Tom took the pages that, almost imploringly, Ramón handed him, and told him not to worry about the article.
“I have to do it tomorrow, Tom. Prepare things to help me escape. I can’t wait any longer. I’ll kill him tomorrow,” he repeated.
Caridad was listening to them, seated in one of the armchairs, and Ramón, in his daze, thought he noticed her hands shaking slightly. Tom, the sheets in hand, was looking at the typed lines, full of cross-outs and additions. Then he crumpled the pages, threw them in a corner, and commented, as if it weren’t important, “You’re not going to kill him tomorrow.”
Ramón thought he misheard. Caridad leaned forward.
“If we’ve worked for three years,” he continued, “and we’ve gotten to where we are, it’s for everything to turn out right. You’re not the only one who is risking his life in this.

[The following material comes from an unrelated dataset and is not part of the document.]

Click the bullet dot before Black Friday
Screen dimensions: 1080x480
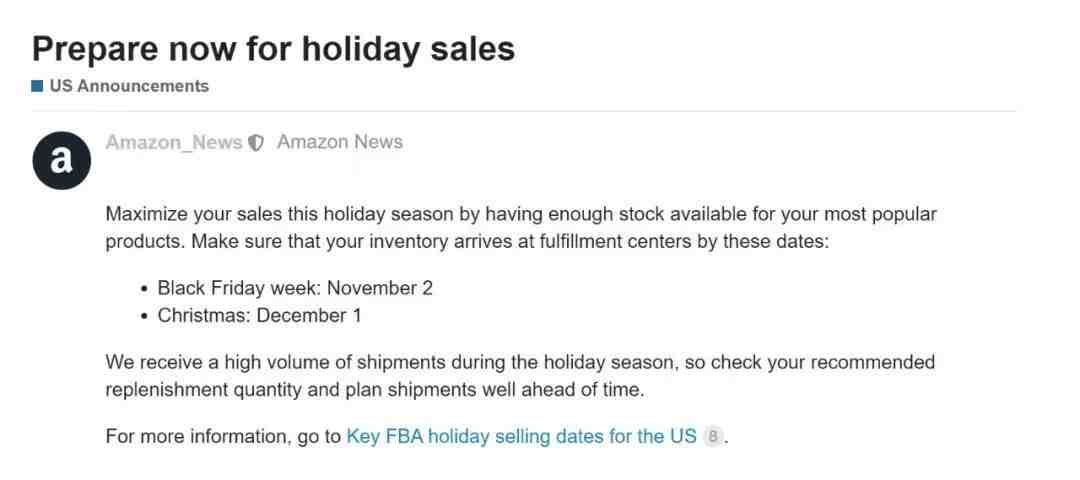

Stalin forgave me the disaster with the Mexicans because we never trusted them too much to begin with, but he is not going to forgive me a second failure. You cannot fail, Ramón, that’s why you’re not going to do it tomorrow.”
“But why not?”
“Because I know what I’m doing; I always know . . . When you are alone with the Duck, you’ll have all the strings in your hands, but you have to be hanging on to them tightly.”

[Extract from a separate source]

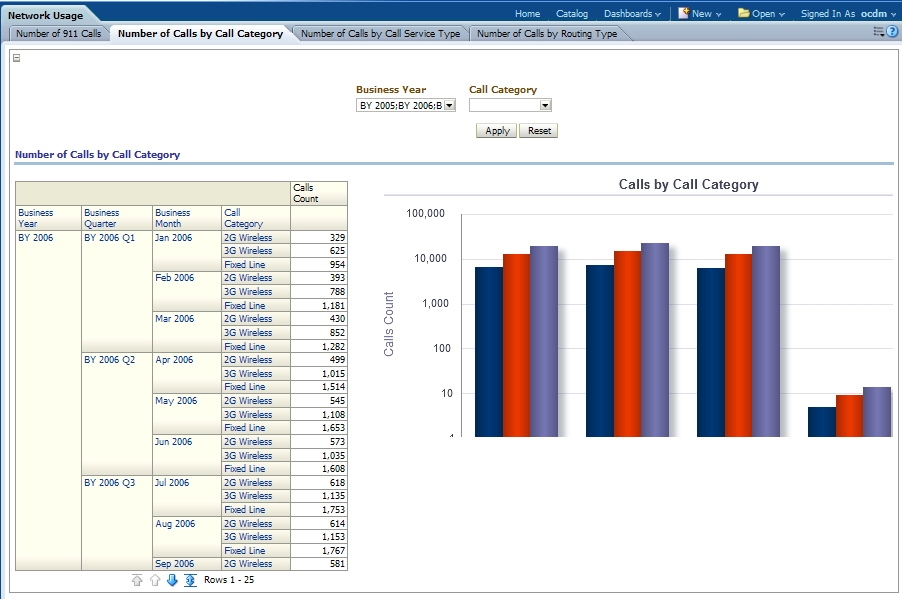
Task: Switch to Number of Calls by Routing Type tab
Action: coord(547,34)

Ramón shifted his head. As always, he felt Tom’s aplomb touch him, and the anguish began to melt away.
Tom lit a cigarette and stood before his small group of troops. He asked Caridad to make coffee and ordered Ramón to go to the pawnshop to buy a typewriter, the portable kind.

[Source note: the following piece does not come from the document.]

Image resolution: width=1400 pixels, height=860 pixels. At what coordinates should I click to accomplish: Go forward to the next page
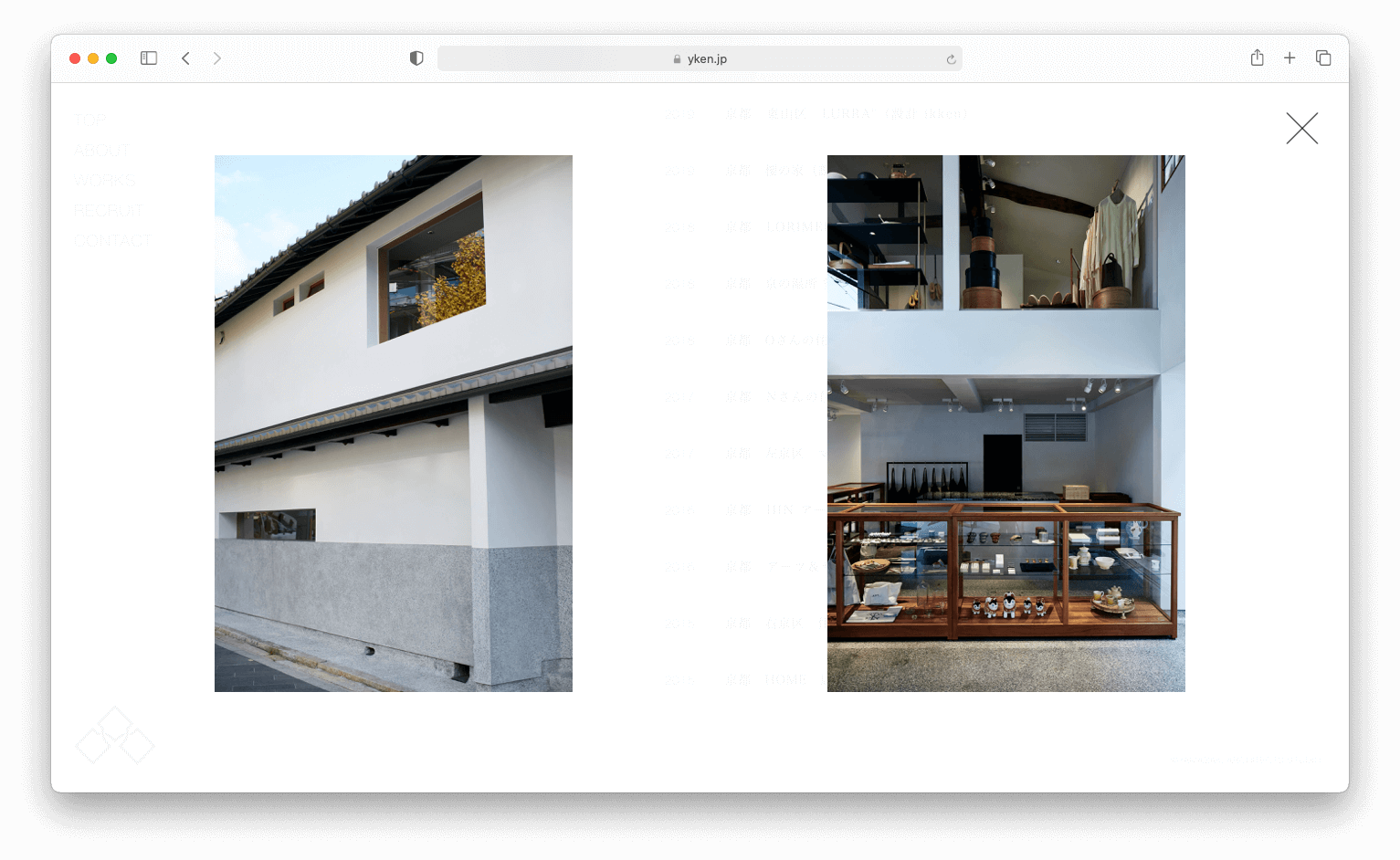point(216,58)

When he returned with the typewriter, Caridad offered him coffee and told him Tom was waiting in the bedroom. Ramón found him leaning over the chest of drawers he used as a desk and saw that on the floor there were crumpled pages written in Cyrillic. The adviser demanded silence with a gesture, without ceasing to repeat “Bliat! Bliat!” Standing, Ramón waited until the man turned around.
“Come on, I’m going to dictate the article to Caridad and the letter that should accompany it.”
“What letter?”
“The story of a disillusioned Trotskyist.”
“What do I have to do tomorrow?”
“Let’s say it’s a dress rehearsal. You’re going to the traitor’s house with all of your weapons on you, to see if you can get in and out without anyone suspecting anything. You’re going to give him the a
rticle and you’re going to be alone with him. The article will be so bad that you’ll have to make a lot of corrections and he himself will give you the option of returning with another draft. That will be the moment, because you’ll have calculated the way in which you’re going to hit him, the way to get out . . . You have to be sure you will do each thing very calmly and very carefully. You already know that if you can get out to the street, I’ll guarantee your escape; but while you’re inside the house, your fate and your life depend on you.”
“I won’t fail. But let me do it tomorrow. What if I can’t see him again?”
“You won’t fail and you won’t do it tomorrow—and you will see him again, that is sure,” Tom said, taking him by the chin and forcing him to look him in the eyes. “The fate of many people depends on you. And it depends on our shutting the mouths of the ones who didn’t trust in us, the Spanish Communists, do you remember? You’re going to show what a Spaniard who has two balls and an ideology in his head is capable of,” and with his right hand he tapped Ramón’s left temple. “You’re going to avenge your dead brother in Madrid, the humiliations your mother had to endure; you’re going to earn the right to be a hero and you’re going to show África that Ramón Mercader is not soft.”
“Thank you,” Ramón said, without knowing why he said it, as he felt the pressure of his tutor’s hands turning into a sweaty heat over his face. At that moment he convinced himself that Caridad’s story of her humiliations, mentioned in passing by Tom, in reality was part of a strategy concocted by his mother and the agent to sharpen his hate; that was the only explanation for Tom knowing of the conversation in the Gillow. How was it possible that Tom also knew that África had accused him of being too soft?